Problems and tasks:
- a) Reproduce a span of the garbage-collection email word for word: begin at the words "On Wednesday, May" and stop after "whether this works.".
- b) Answer these questions from the garbage-collection email:
(i) What was the writer caching that kept it from being garbage collected?
(ii) Which issue number does Tim Holy cite for a better garbage collector?
(iii) How long does processing 10k traces take now?
- c) Continue the garbage-collection email from its last sentence.

I found another problem, which I caused all by my sorry little self: I was 
caching all the dataframes, effectively forcing them *not* to be garbage 
collected. If facepalm had a face... :P Disabling that does a lot toward my 
goal - processing 10k traces (10% of my data) now takes a little less than 
20 minutes, with no discernable memory management issues.

Any ideas on piping the awk output to a dataframe?

// T

On Wednesday, May 28, 2014 10:57:26 AM UTC+2, Tim Holy wrote:
>
> I doubt that there's going to be a way to modify running code on the fly 
> from 
> another process anytime soon. I suspect the solution will be a better 
> garbage- 
> collector (#5227). 
>
> Since your process has now crashed (sorry to hear it), you could insert 
>    (i % 1000 == 0) && gc() 
> in your loop. It's just unfortunate that it will take so long to find out 
> whether this works.

[Data on locating visible targets]
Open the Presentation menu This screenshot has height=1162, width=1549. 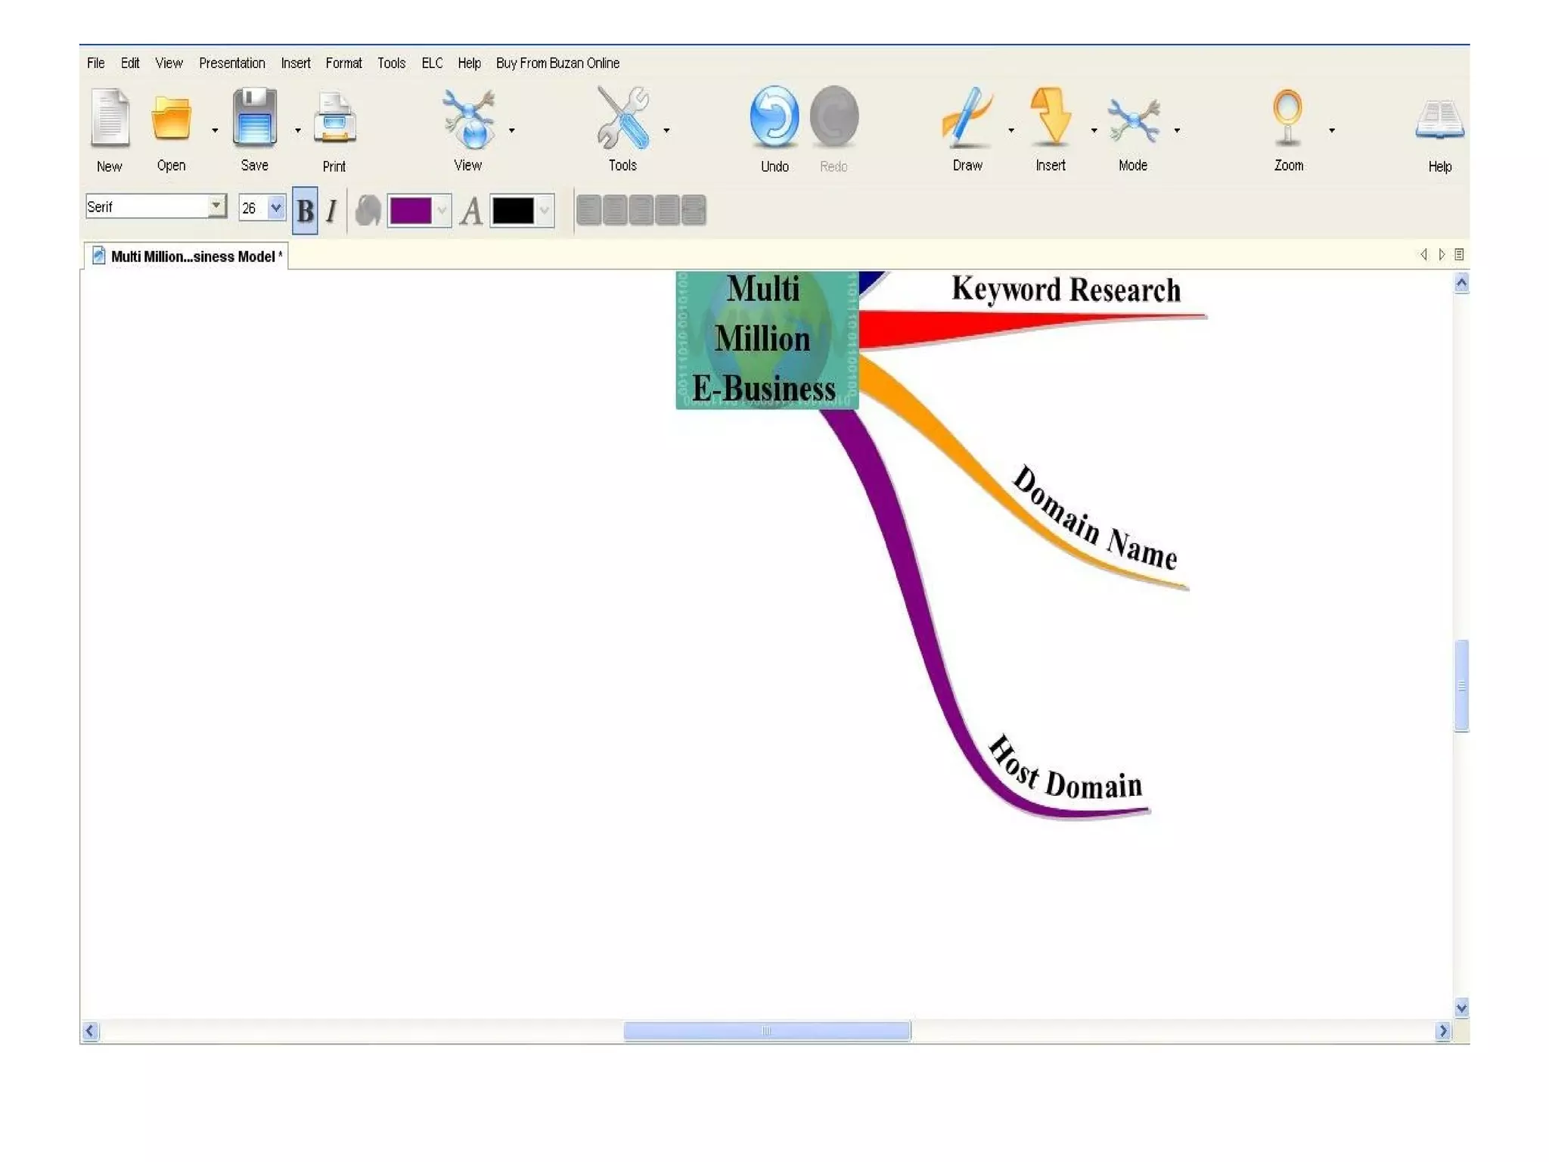(231, 63)
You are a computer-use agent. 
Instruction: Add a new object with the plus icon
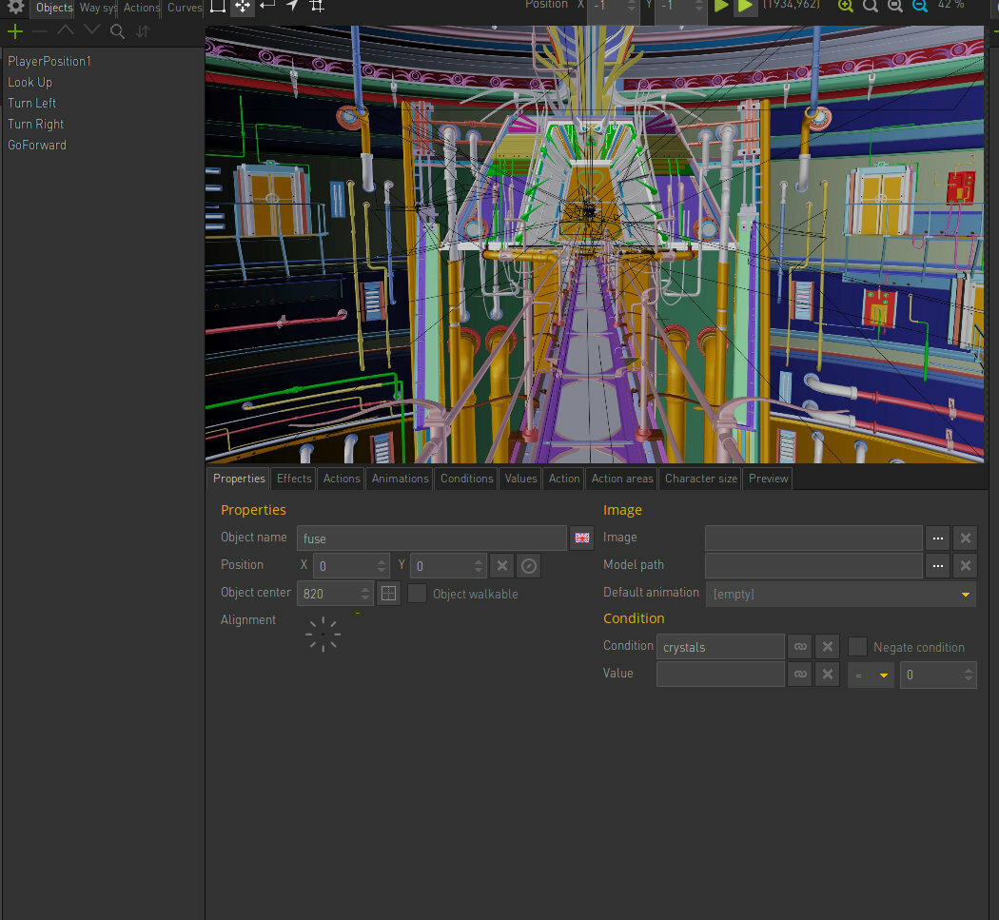pyautogui.click(x=14, y=30)
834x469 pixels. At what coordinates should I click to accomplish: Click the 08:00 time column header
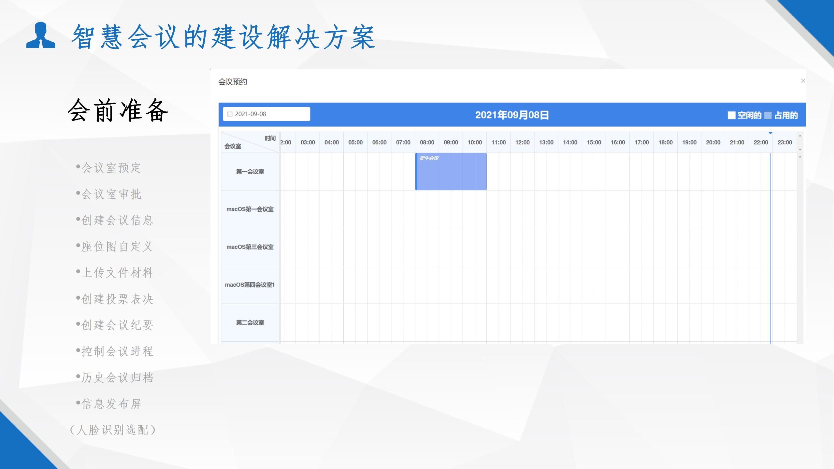tap(427, 142)
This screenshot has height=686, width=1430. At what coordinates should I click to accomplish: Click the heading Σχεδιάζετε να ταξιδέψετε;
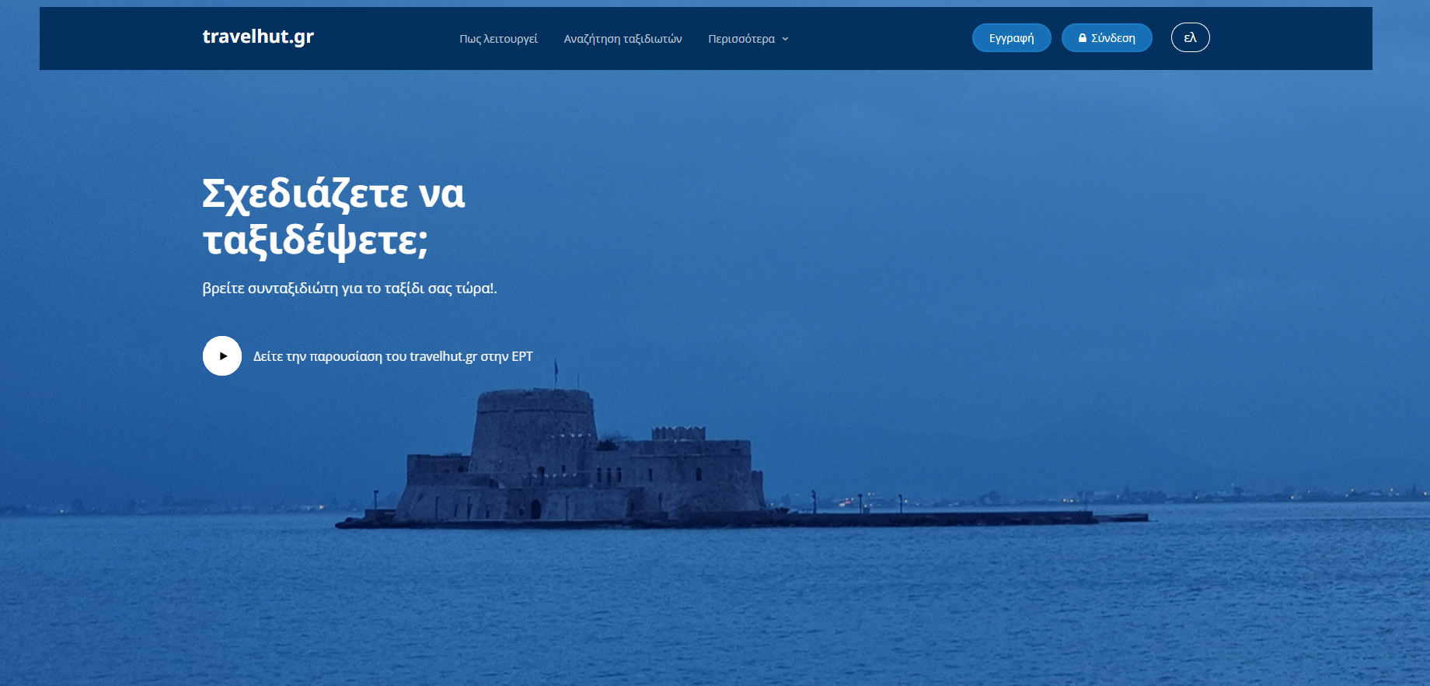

Per-task answers:
- a)
On Wednesday, May 28, 2014 10:57:26 AM UTC+2, Tim Holy wrote:
>
> I doubt that there's going to be a way to modify running code on the fly 
> from 
> another process anytime soon. I suspect the solution will be a better 
> garbage- 
> collector (#5227). 
>
> Since your process has now crashed (sorry to hear it), you could insert 
>    (i % 1000 == 0) && gc() 
> in your loop. It's just unfortunate that it will take so long to find out 
> whether this works.

- b)
(i) All the dataframes.
(ii) #5227.
(iii) A little less than 20 minutes.

- c)
>
> --Tim 
>
> On Tuesday, May 27, 2014 08:31:41 AM Tomas Lycken wrote: 
> > I started a Julia script that processes a very large set of data, by 
> > reading a large number (100k) of quite small text files, doing some 
> > calculations, and aggregating the results. After running for a while 
> I've 
> > noticed that there seems to be some memory management issues, that I 
> > suspect are just inefficient garbage collection. With some 
> pseudo-elements, 
> > my script does something like this: 
> > 
> > function process_all_the_stuff() 
> >     results1 = Float64[] 
> >     results2 = Float64[] 
> >     for i in 1:1e5 
> >         thisdata = read_text_file_with_index(i) 
> >         thisresult1 = do_calculation_1(thisdata) 
> >         thisresult2 = do_calculation_2(thisdata) 
> >         push!(results1, thisresult1) 
> >         push!(results2, thisresult2) 
> >     end 
> >     results1, results2 
> > end 
> > 
> > I've come about halfway, and htop looks like this: 
> > 
> > <
> https://lh3.googleusercontent.com/-rFSwZ9UtvIg/U4SvG5EL4xI/AAAAAAAAAMY/QYYb 
> > NCv-6l0/s1600/htop.png> 
> > 
> > As you see, I'm about to run out of memory. Is there any way I can 
> "inject" 
> > a call to gc(), say, at the end of the loop body, without interrupting 
> the 
> > script and loosing all the work done so far? Or will Julia do so, when 
> (if) 
> > she realizes memory is (too) scarce?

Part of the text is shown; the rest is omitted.